Ese tipo de operaciones ayuda a entender el alcance que podría tener el proceso iniciado por Argentina, Brasil, Chile y Paraguay para avanzar hacia un Cielo Único Sudamericano.
Los cuatro países suscribieron en julio el memorando que dio origen al Acuerdo de Liberalización Aérea Sudamericana (ALAS).
La iniciativa busca avanzar progresivamente hacia un mercado aerocomercial regional más integrado y contempla la intención de conceder derechos amplios y recíprocos de operación, incluyendo las libertades del aire reconocidas por la Organización de Aviación Civil Internacional hasta la denominada Novena Libertad.

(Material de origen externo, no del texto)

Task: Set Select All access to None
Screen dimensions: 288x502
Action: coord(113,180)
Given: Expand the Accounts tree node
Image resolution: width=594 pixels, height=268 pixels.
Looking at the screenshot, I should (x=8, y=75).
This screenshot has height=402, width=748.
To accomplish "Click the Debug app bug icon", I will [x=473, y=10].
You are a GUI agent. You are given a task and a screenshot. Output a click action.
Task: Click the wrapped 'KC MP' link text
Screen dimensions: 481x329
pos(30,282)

¿Qué son las libertades del aire?
Son derechos que determinan qué operaciones puede realizar una aerolínea fuera de su propio país.

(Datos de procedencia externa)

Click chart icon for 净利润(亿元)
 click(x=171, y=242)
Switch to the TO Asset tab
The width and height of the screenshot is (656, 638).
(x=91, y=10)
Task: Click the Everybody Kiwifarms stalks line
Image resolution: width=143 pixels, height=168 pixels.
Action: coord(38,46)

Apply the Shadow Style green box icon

La Tercera Libertad permite transportar pasajeros desde el país de origen de una compañía hacia otro Estado.
La Cuarta Libertad permite realizar el viaje inverso.
La Quinta Libertad permite continuar desde un país extranjero hacia un tercero y transportar pasajeros entre ambos.
La Séptima Libertad va más lejos: permite operar entre dos países extranjeros sin necesidad de conectar ese servicio con el país de origen de la aerolínea.
Y la Novena Libertad, conocida como cabotaje independiente, permite operar servicios domésticos dentro de otro Estado sin que el vuelo continúe hacia el país de origen del operador.
¿Podrán las aerolíneas hacerlo inmediatamente?
No necesariamente.
ALAS constituye un memorando que expresa la intención de los países participantes de avanzar hacia ese nivel de apertura. Por lo tanto, no significa que cualquier aerolínea pueda comenzar automáticamente a realizar vuelos domésticos en otro de los países signatarios.
Su importancia está en la dirección que establece.
Una liberalización profunda permitiría que las aerolíneas diseñaran sus redes regionales con menos restricciones derivadas de las fronteras nacionales y utilizaran de manera más flexible aeronaves, tripulaciones y bases.
Para los pasajeros, eventualmente podría significar nuevas rutas, más alternativas y una mayor competencia.
Para las compañías, significaría acercarse a un mercado regional donde la red aérea pueda ser planificada de una forma más integrada.
La iniciativa toma como referencia la experiencia europea, donde la liberalización transformó profundamente la forma en que las aerolíneas organizan sus operaciones.
En Sudamérica, el proceso recién comienza. Pero plantea uno de los cambios regulatorios potencialmente más relevantes para la aviación regional de las últimas décadas.